La montée en puissance de l’enfant dans les processus d’arbitrage de la consommation est à la fois l’effet et la cause d’une autonomie de plus en plus marquée et de plus en plus précoce des enfants. Au cœur de cette émancipation: la totale appropriation des outils digitaux. Dès 18 mois, les petits sont capables de déverrouiller une tablette ou un smartphone et de cliquer sur les icônes qui les intéressent. À 5 ans, ils savent aller sur n’importe quel site et à sept ils sélectionnent leurs vidéos sur YouTube. Selon l’étude Junior Connect d’Ipsos (avril 2015), si 12% des 7-12 ans sont équipés d’un smartphone, 29% des 1-6 ans disposent déjà de leur tablette personnelle et passent chaque semaine 3h40 en ligne. Les chaînes de télévision jeunesse Gulli (Lagardère) et Nickelodeon (Viacom) se sont d’ailleurs empressées de commercialiser leurs propres tablettes.

Prudence des réseaux sociaux

Quant aux réseaux sociaux, leur pénétration augmente clairement avec l’âge et ne devient véritablement significative qu’après 8 ans. En juin 2013, Nova Child estimait que 5% des 3-5 ans, 9% des 6-8 ans et 21% des 9-11 ans étaient présents sur les réseaux. Ceux-ci se montrent d’ailleurs très prudents dans leur approche. Rappelons que l’accès aux réseaux sociaux est interdit avant 13 ans. Après Google et Youtube qui annonçaient en fin d’année 2014 travailler sur des versions adaptées aux plus jeunes –pour finalement renoncer–, c’est au tour de Twitter de passer à l’action  le lancement en février 2015 d’une version Vine Kids de l’application Vine. Une déclinaison où les mini-vidéos sont disponibles exclusivement en visionnage et préalablement soumises à l’imprimatur d’une équipe de modération.

L’effet digital native n’a pour autant pas encore réussi à détrôner la télévision. «Elle reste le média de prédilection des enfants, même s’ils passent de moins en moins de temps devant. En 2014: 1h52 par jour, soit 8,2% de moins qu’en 2013, selon Médiamétrie», explique Gwendolyne Aubert, chargée d’études plurimedia chez Dentsu Aegis Network. Selon Junior City (avril 2014), 96% des 7-14 ans placent la télévision parmi les trois supports sur lesquels ils préfèrent regarder la publicité, loin devant l’ordinateur (34%), les magazines (33%), le cinéma (31%) et l’affichage (28%).
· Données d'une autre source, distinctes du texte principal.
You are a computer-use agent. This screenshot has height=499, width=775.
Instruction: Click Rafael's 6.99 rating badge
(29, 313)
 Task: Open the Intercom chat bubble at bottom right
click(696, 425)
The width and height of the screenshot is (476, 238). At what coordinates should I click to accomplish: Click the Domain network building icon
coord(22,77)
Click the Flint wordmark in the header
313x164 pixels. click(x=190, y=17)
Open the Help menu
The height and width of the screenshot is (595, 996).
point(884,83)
Les enfants se montrent particulièrement perméables au modèle de la vidéo en ligne par abonnement (SVOD). Au dernier trimestre 2014, le poids de l'offre jeunesse dans les catalogues de Netflix, Canal Play et Jook Vidéo oscillait entre 38 % et 48 %, selon NPA. Des ratios qui ont sans doute encouragé TF1 a lancer en février 2015 le premier service de SVOD 100 % jeunesse, Tfou Max, destiné aux 3-12 ans. Le catalogue propose déjà 2 000 contenus, dont une grande partie en exclusivité, enrichis chaque mois d'une centaine de nouveautés.
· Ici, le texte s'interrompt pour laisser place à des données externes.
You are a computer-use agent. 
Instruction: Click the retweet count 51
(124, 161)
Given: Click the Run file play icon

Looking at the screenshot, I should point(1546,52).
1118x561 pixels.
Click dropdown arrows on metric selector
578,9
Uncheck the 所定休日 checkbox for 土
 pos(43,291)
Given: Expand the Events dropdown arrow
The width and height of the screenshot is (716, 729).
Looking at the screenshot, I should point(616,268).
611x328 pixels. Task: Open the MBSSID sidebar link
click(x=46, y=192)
Licences toutes-puissantes

Mais pour toucher les enfants, sans doute faut-il, plus que tout, savoir mobiliser leurs idoles: les super-héros. «Que ce soit dans le jeu, l’habillement où le food, les licences prennent de plus en plus d’importance dans les mécanismes de consommation», note Anne-France Mareine, commissaire général du salon annuel Kid Expo. Selon l’étude Junior Connect, le héros est le premier critère de choix pour 53% des enfants sur le jeu et le jouet. Attention toutefois. «Trop de licencing peut nuire à la lisibilité des stratégies marketing, voire aux marques elles-mêmes, exposées au risque de dilution de leurs propres valeurs», prévient Thierry Bretaudeau, Responsable Stratégie et Développement Commercial de Yakacéfè. Cette agence a développé un outil qualitatif, Li Sens, qui permet de croiser les caractères identitaires d’une marque avec ceux d’une licence, pour évaluer leur degré de compatibilité.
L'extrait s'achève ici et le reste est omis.